Tips for New Moms and Parents Struggling with Depression and Anxiety - Advice from Other Moms

  1. It’s okay to ask for help and accept it when offered. 

  2. Be flexible with your birth plan. Sometimes things don't go as planned. If you are struggling with disappointment around your birth experience, talking with your healthcare provider or another mom could help.

  3. After-delivery experiences vary for every mom. Be gentle with yourself and remember that your experience is unique. Take things day by day and reach out to a health care provider if things feel overwhelming.

  4. Make finding mommy friends a PRIORITY. Build your support system by talking with other new parents and really lean on the people that are offering to help. 

  5. Remember self-care. Moms need to take care of themselves first in order to take care of their baby's needs.

  6. Remember that this stage is temporary and will change. You will grow as a new mom and feel more settled in this new role as time goes on.

  7. Find a way to get several uninterrupted hours of sleep, at least every couple of days. Talk with your partner, friends, and doctor about how to do this in a way you are comfortable with.

  8. Create a sleep routine before bedtime that will help your body to relax. For example, soft music, warm tea, meditation, etc. 

  9. Create some daily routines that help you and your baby adjust to this new transition. That being said, it’s okay if the schedule doesn’t go according to plan. You’re all learning together.

  10. Have realistic expectations of yourself and your baby. – It might feel as though you're sometimes taking one step forward and two steps back. For example, the baby starts sleeping six hours straight for several nights but then starts waking up every two hours. This is not a failure on your part, this is normal baby behavior.

  11. Adopt a mantra. – “Control what you can and forget the rest” – “You are going to get through this” – “I am a great Mama.” – “I’m ok and my baby is ok” – “One day at a time” – “I am a strong woman. I made a baby!”

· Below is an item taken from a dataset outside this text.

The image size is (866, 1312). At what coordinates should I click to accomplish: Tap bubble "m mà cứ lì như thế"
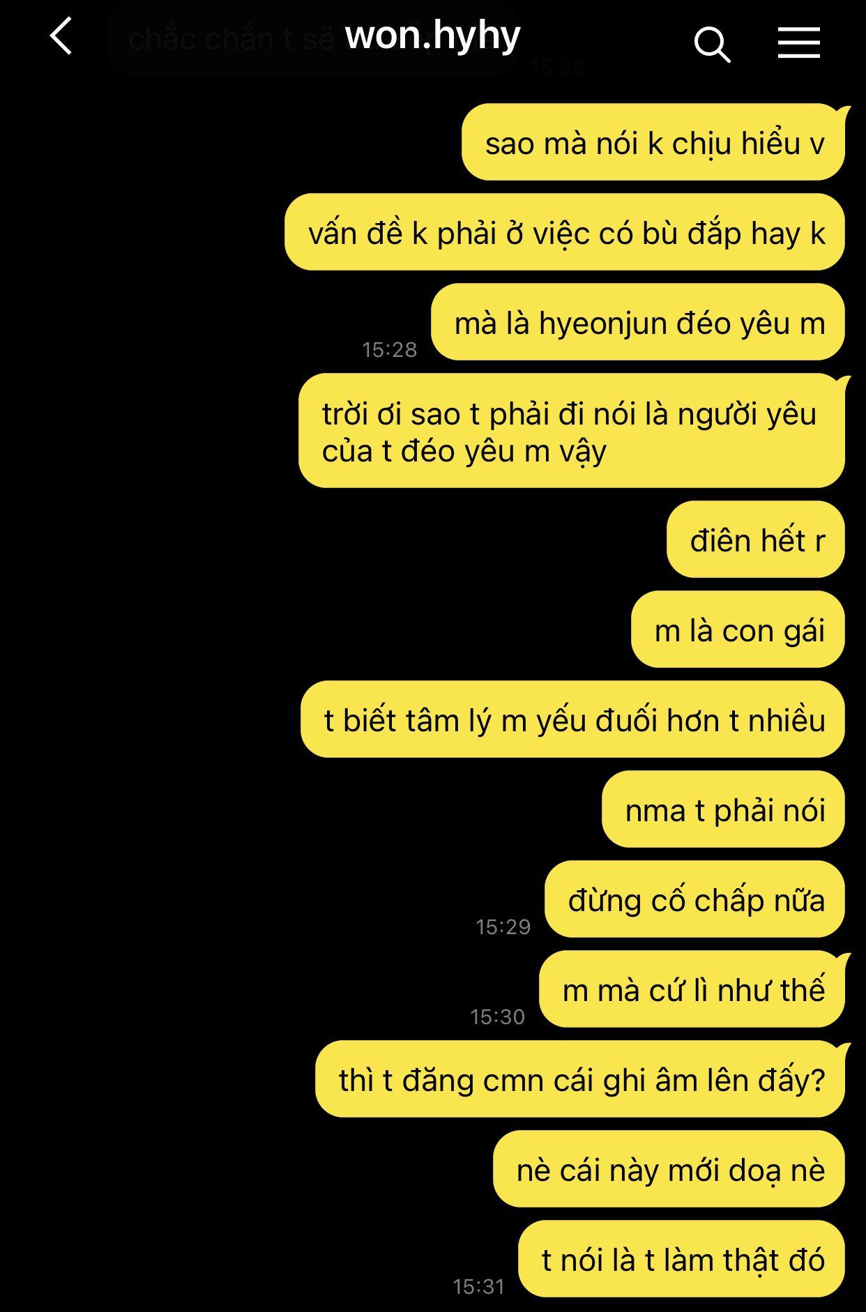[692, 989]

  12. Be aware of your social media and phone use. – Social media is a great way to connect with others but it can also lead to comparison or being fearful of bad things happening. Be mindful of how social media impacts you and if it is negative, consider limiting it. 

  13. Be kind to yourself. – treat yourself the way you would treat a dear friend. What would you say to your friend who is going through the same things you are? 

  14. Take in the good. – Celebrate the small victories (“I showered today!”) and create a gratitude list to help your mind focus on the good. 

  15. Rethink anxiety – Your anxiety does not define you. Think of it as being outside of yourself and something that there are resources available to help you with. 

  16. Get Outside. – Get fresh air, every day if you can, even if it is 5 minutes. A change in scenery can be helpful. If this seems like it’s just too much, that is an indication that you need to ask for help from a healthcare provider so that you feel better. 

  17. Allow yourself to feel the “feels.” – It’s ok to cry, to feel overwhelmed, to feel sad, to grieve what things were and how different things are now. It’s okay to not be okay. Just make sure you are also reaching out for help. Call a friend, a counselor or a doctor if the “feels” get overwhelming.